The Government is seeking consultancy services for a feasibility study and design for the Linden to Mabura Hills Road upgrade and river crossing at Kurupukari under a UK-funded project.
In an advertisement in yesterday’s Sunday Chronicle, the Ministry of Public Infrastructure (MPI) is seeking consultancy services to execute project preparation for the road upgrade between Linden and Mabura Hills in Region 10 and to prepare performance specifications and “design-build” bid documents for a new river crossing at Kurupukari. MPI is the executing agency through its Work Services Group.
The advertisement said that the objective of the consultancy is to upgrade the most recent feasibility study for the section of the Linden to Mabura Hills Road and the river crossing. Detailed deigns also have to be prepared for the upgrade of the road. The documents have to encompass measures for improving climate resilience and accessibility requirements to cater for persons with disabilities. It added that the objectives will be achieved through the identification of climate risks and vulnerabilities, evaluation of hydrological and hydraulic conditions, undertaking of a geotechnical investigation and traffic studies and demand analysis, among other areas.
Expressions of Interest have to be provided no later than July 11, 2017 to the Chairman of the National Procurement and Tender Administration, Ministry of Finance, Main and Urquhart Sts, Georgetown.
A separate advertisement was placed for consultancy services for the preparing of a feasibility study and detailed designs for coastal and river infrastructure rehabilitation, funded under the same UK scheme.
Under this project, a feasibility study and detailed designs are being sought for the upgrading of coastal defence from Kingston in the city to Ogle on the East Coast.
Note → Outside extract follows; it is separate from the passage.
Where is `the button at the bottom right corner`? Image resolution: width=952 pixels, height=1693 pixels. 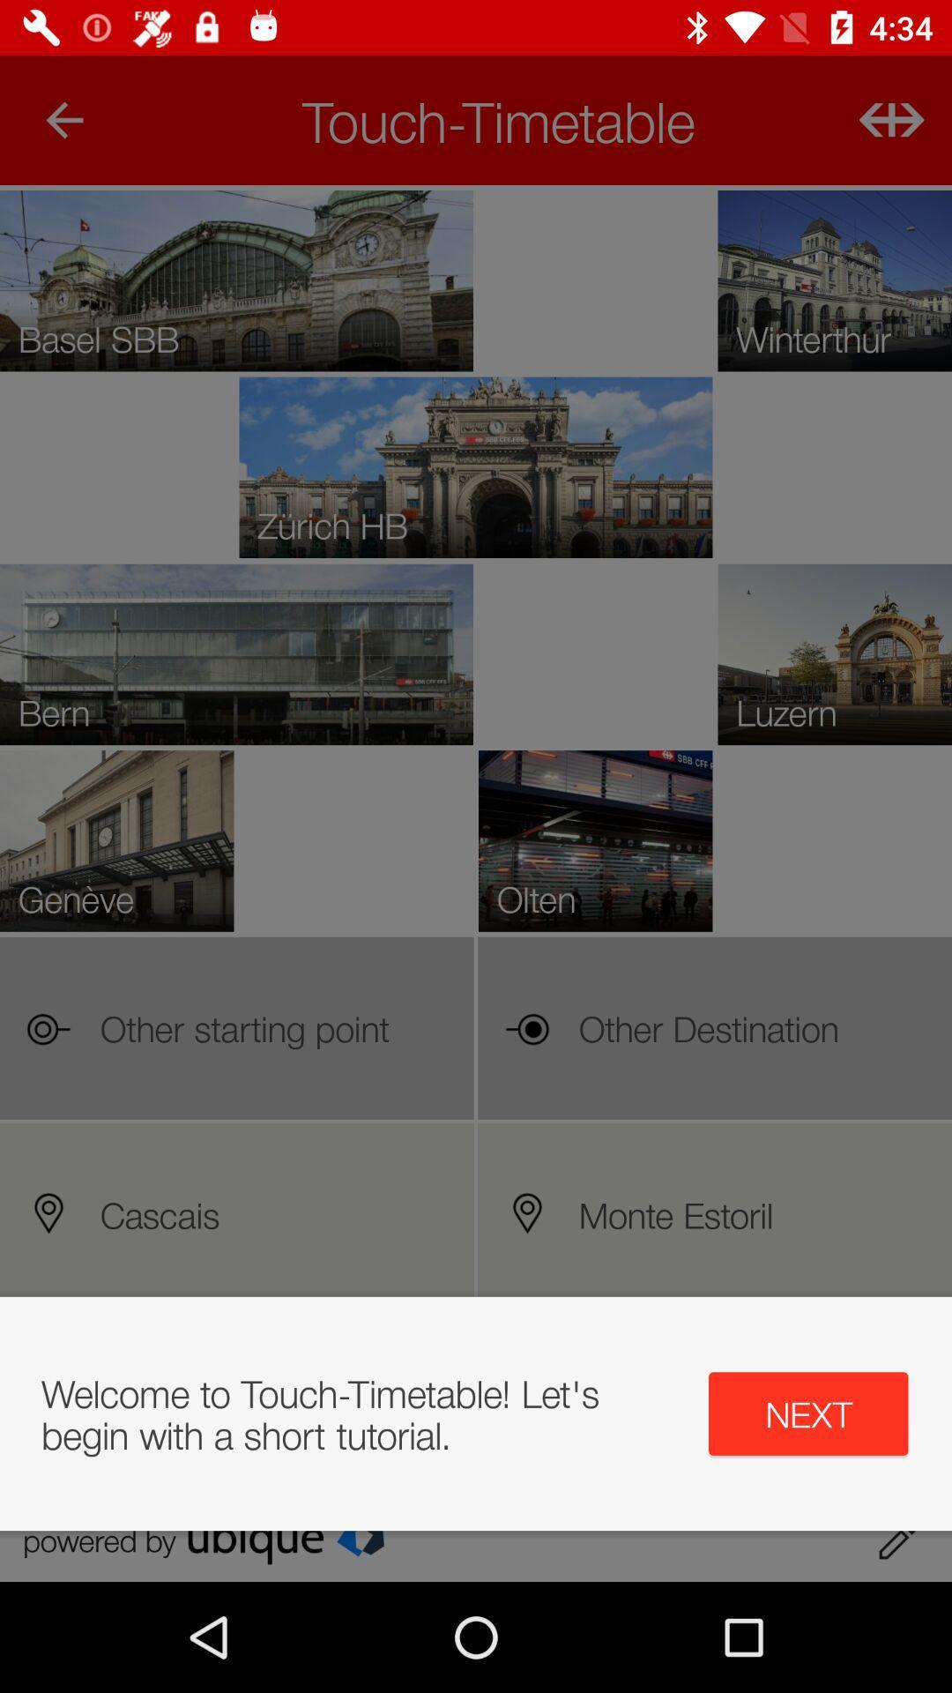 the button at the bottom right corner is located at coordinates (809, 1413).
It also aims at the upgrading of the Stabroek Market Stelling and the Vreed-en-Hoop Stelling including modernization of passenger facilities. Expressions of interest have to be submitted no later than July 11, 2017 to the aforementioned address.
Guyana is to benefit from £53.2 million (around $16 billion) in grant resources from the United Kingdom under its newly established United King-dom Caribbean Infrastruc-ture Fund (UKCIF).
The funds will be applied to six major infrastructure programmes, including waterfront development, water supply improvement and solid waste management, the ministry said in a statement in April last year. “The identified interventions will see improved road networks, bridges, stellings and waterfronts, rehabilitation of airstrips, reliable access to potable water and reduced energy costs as well as tackle the environmental and health risks associated with the improper disposal of waste,” the ministry said.
UKCIF will provide grant funding to improve or create new infrastructure such as roads, bridges and ports to help drive economic growth and development in nine countries across the Caribbean region. Then UK Prime Minister David Cameron announced the launch of the £300 million fund during his trip to Jamaica in September 2015.
The Caribbean Development Bank has been designated by the UK government to design, develop and implement the programme in collaboration with Guyana.
The UKCIF was ratified in March 2016 by the CDB. In a statement at the time, the CDB had said that the UK Department for International Development would provide up to £300 million in grant financing from January 2016 to March 2020 to Antigua and Barbuda, Belize, Dominica, Grenada, Guyana, Jamaica, Saint Lucia, St Vincent and the Grenadines and Montserrat.
Only projects that are assessed to be critical drivers of economic growth and able to deliver an Economic Rate of Return of at least 12% or similar qualitative benefits will be approved for financing, the CDB had said.